Wave Amplitude, Fault Size, Amount of Slip
There are a number of ways to measure the magnitude of an earthquake. Most scales are based on the amplitude of seismic waves recorded on seismometers. These scales account for the distance between the earthquake and the recording seismometer so that the calculated magnitude should be about the same no matter where it is measured. Another scale is based on the physical size of the earthquake fault and the amount of slip that occurred. Then there are also measures of earthquake shaking intensity. The intensity from one earthquake varies greatly from place to place.

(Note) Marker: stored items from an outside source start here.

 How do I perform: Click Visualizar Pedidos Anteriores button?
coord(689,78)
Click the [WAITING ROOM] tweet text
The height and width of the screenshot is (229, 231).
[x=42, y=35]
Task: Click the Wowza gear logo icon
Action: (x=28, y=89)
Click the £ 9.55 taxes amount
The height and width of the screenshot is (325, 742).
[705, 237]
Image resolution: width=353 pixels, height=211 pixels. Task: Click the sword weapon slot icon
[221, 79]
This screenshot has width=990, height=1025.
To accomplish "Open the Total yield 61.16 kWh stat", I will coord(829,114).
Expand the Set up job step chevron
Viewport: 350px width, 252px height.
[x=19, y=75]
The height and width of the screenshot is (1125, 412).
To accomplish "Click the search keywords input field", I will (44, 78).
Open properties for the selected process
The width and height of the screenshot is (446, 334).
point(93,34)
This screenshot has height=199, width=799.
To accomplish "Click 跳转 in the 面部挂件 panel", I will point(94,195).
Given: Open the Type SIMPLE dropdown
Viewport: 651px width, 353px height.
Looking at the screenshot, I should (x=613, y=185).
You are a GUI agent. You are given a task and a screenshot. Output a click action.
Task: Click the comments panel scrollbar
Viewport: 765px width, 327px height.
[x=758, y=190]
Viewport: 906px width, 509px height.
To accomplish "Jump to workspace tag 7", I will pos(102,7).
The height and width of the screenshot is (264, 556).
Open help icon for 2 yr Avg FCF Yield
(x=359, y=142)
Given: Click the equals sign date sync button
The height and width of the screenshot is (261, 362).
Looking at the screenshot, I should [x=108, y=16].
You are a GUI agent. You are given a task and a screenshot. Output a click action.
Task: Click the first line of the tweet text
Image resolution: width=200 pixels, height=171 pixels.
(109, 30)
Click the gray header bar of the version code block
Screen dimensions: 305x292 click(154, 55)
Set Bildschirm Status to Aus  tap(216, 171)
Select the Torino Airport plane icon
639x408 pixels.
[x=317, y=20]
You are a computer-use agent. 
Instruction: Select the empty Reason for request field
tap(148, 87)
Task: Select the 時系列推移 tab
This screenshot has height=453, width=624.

What’s the difference between magnitude and intensity? This 8 minute video uses the analogy of a lightbulb to explain the how an earthquake can have different intensities at different places.
Earthquake Intensity
What Controls the Shaking You Feel?
A few of these scales are described in more detail below.
The Richter Scale
The first widely-used method, the Richter scale, was developed by Charles F. Richter in 1934. It used a formula based on the amplitude of the largest wave recorded on a specific type of seismometer and the distance between the earthquake and the seismometer. That scale was specific to California earthquakes and crust; other scales, based on wave amplitudes and total earthquake duration, were developed for use in other situations and they were designed to be consistent with Richter’s scale.
The Moment Magnitude Scale
Unfortunately, many scales, such as the Richter scale, do not provide accurate estimates for large magnitude earthquakes. Today the moment magnitude scale, abbreviated MW, is preferred because it works over a wider range of earthquake sizes and is applicable globally. The moment magnitude scale is based on the total moment release of the earthquake. Moment is a product of the distance a fault moved and the force required to move it. It is derived from modeling recordings of the earthquake at multiple stations. Moment magnitude estimates are about the same as Richter magnitudes for small to large earthquakes. But only the moment magnitude scale is capable of measuring M8 (read "magnitude 8") and greater events accurately.
Magnitudes are based on a logarithmic scale (base 10). What this means is that for each whole number you go up on the magnitude scale, the amplitude of the ground motion recorded by a seismograph goes up ten times. Using this scale, a magnitude 5 earthquake would result in ten times the level of ground shaking as a magnitude 4 earthquake (and about 32 times as much energy would be released). To give you an idea how these numbers can add up, think of it in terms of the energy released by explosives: a magnitude 1 seismic wave releases as much energy as blowing up 6 ounces of TNT. A magnitude 8 earthquake releases as much energy as detonating 6 million tons of TNT. Pretty impressive, huh? Fortunately, most of the earthquakes that occur each year are much too small to be felt by most people.
Magnitude scales can be used to describe earthquakes so small that they are expressed in negative numbers. The scale also has no upper limit. The largest recorded earthquake occurred along the subduction zone in Chile in 1960. It was a magnitude 9.5 but larger earthquakes may be possible.
Fortunately, large earthquakes are much less common than small ones. Here's a table describing the magnitudes of earthquakes, their effects, and the estimated number of those earthquakes that occur each year.
The Mercalli Scale
Another way to measure the strength of an earthquake is to use the observations of the people who experienced the earthquake, and the amount of damage that occurred, to estimate its intensity. The Mercalli scale was designed to do just that The original scale was invented by Giuseppe Mercalli in 1902 and was modified by Harry Wood and Frank Neumann in 1931 to become what is now known as the Modified Mercalli Intensity Scale. To help distinguish it from magnitude scales, the MMI scale uses roman numerals.
Although the Mercalli scale does not use scientific equipment to measure seismic waves, it has been very useful for understanding the damage caused by large earthquakes. It has also been used extensively to investigate earthquakes that occurred before there were seismometers.
Some factors that affect the amount of damage that occurs are:
- the size (magnitude) of the earthquake
- the distance from the epicenter,
- the depth of the earthquake,
- the building (or other structure) design,
- and the type of surface material (rock or dirt) the buildings rest on.
Different building designs hold up differently in an earthquake and the farther you are from the earthquake, the less damage you'll usually see. Whether a building is built on solid rock or sand makes a big difference in how much damage it sustains. Solid rock usually shakes less than sand, so a building built on top of solid rock shouldn't be as damaged as it might if it was sitting on a sandy lot.